Hoping to leapfrog cloud archrivals Amazon and Microsoft, IBM forged a long-term alliance with Docker.

The two companies will work to accelerate the creation of next generation applications that can run both in on-premises and hybrid cloud environments.

The deal calls for IBM and Docker, Inc. to jointly develop integrated and distributed applications aimed primarily at large IT shops using the new Docker Hub Enterprise (DHE). The technology will allow corporate developers to create more customized offerings behind the firewall and assemble them together. These offerings can then be used in concert with any one of the 60,000 Dockerized services residing in the Docker Hub hosted repository.

IT pros will be able to build enterprise apps as Dockerized containers on-premises or build them off-premises on SoftLayer and move them back and forth. IT can also expose them to a public cloud like BlueMix to build applications for hybrid cloud environments, according to Angel Diaz, IBM's Vice President of Open Technology and Cloud Performance Solutions.

Some users working in Big Blue shops said they like the flexibility of creating and distributing containerized applications among different cloud environments. They worry, however about the cost and time of training their programmers to become proficient in technologies associated with Docker and BlueMix, IBM's cloud-based development environment.

"This appears to be a good relationship for IBM, but for us it will be some time before we can train up people here to work with these newer platforms and tools," said one IT professional with a large Minnesota-based manufacturing company. "But I am heartened by IBM moving forward with next generation applications."

Analysts were generally optimistic the agreement could boost IBM's cloud fortunes, especially if it can properly leverage their estimable portfolio of existing hosted-based applications and technical services.

"IBM is trying to be all things to all people but given they support OpenStack, a bunch of other open frameworks, and now Docker, I think that approach can work for them," said Jillian Mirandi, a Senior Analyst with Technology Business Research, Inc. (TBR), a market researcher in Hampton, N.H. "It gives their users yet another way to run their environment the way they want. And with everything they have in their product portfolio, they have the breadth to do that."

Another analyst sees the Docker agreement potentially putting some daylight between IBM and more traditional competitors like HP and Dell given its technical resources, although there is little holding back those competitors from doing the same thing.

"IBM has a legacy of managed services and has done well in managing private clouds," said Cassandra Mooshian, a cloud analyst also with TBR. "Traditional infrastructure providers like HP, Dell and IBM are grasping at straws when it comes to the public cloud. So this deal helps IBM gain ground in the public cloud, but if HP and Dell also support Docker in this way, what can IBM differentiate on?”

New container tools from IBM, Docker

IBM also launched this week the beta version of IBM Containers, a Docker-based service that includes Docker-native features and interfaces, including the recently released Docker orchestration services. The containers will be delivered as part of BlueMix. The new service is what will allow enterprise users to launch Docker containers straight to the IBM Cloud on SoftLayer-based bare metal servers.

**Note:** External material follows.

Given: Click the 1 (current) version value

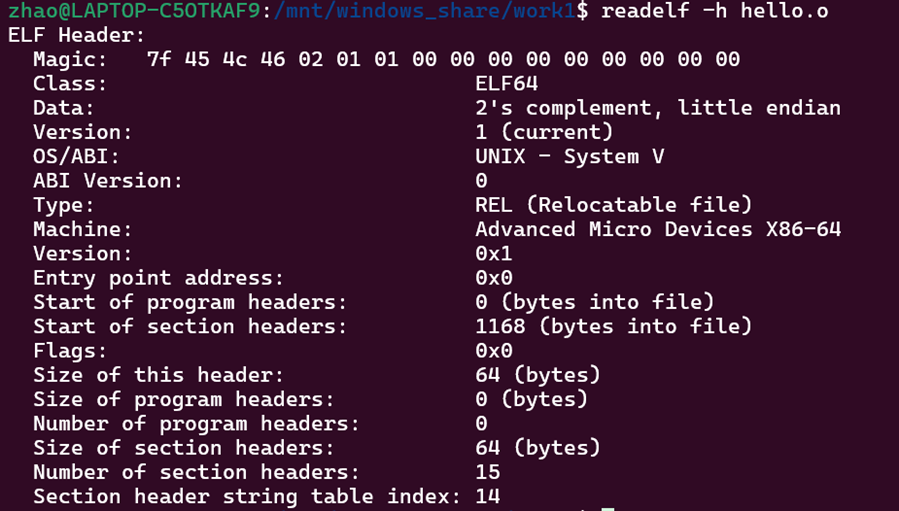Looking at the screenshot, I should pos(544,132).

Docker also released three new open platform services this week that enable developers and system admins to build, ship and run distributed applications on any infrastructure.

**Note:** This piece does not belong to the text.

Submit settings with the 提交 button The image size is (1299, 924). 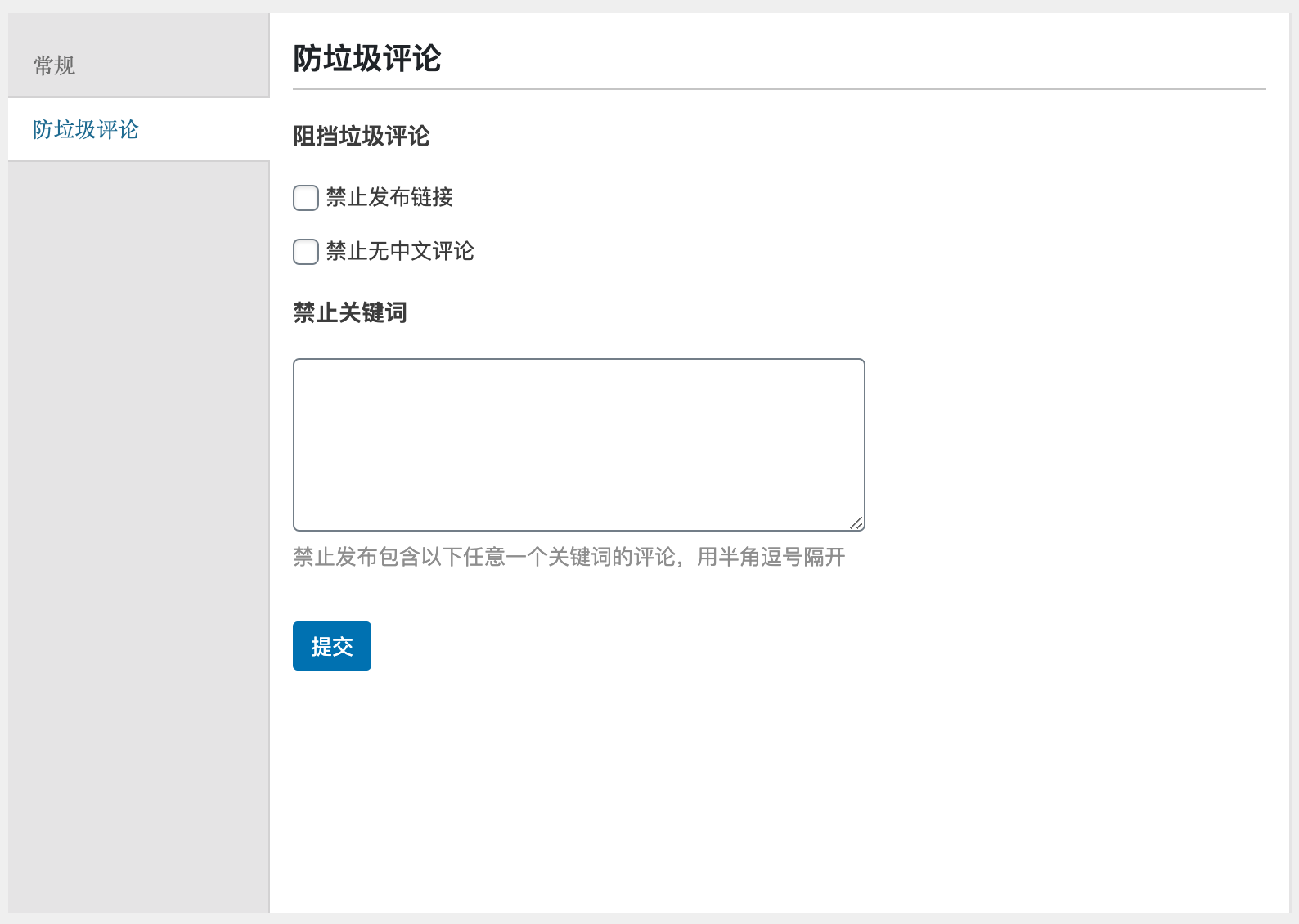(332, 646)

Docker Machine allows IT to prepare any host whether it's a local laptop or a data center VM to run Docker distributed apps and manage them through a single interface. Docker Swarm is native clustering for scheduling and executing Docker container workloads, and Docker Compose assembles a distributed app using any container, whether it's an in-house customized app or available on Docker Hub.

“The three new orchestration tools were interesting, with two of them having a developer focus," Mooshian said. "This is where IBM is behind compared to AWS and Microsoft, so this is a way for them to play catch up.”

News editor Adam Hughes also contributed to this story.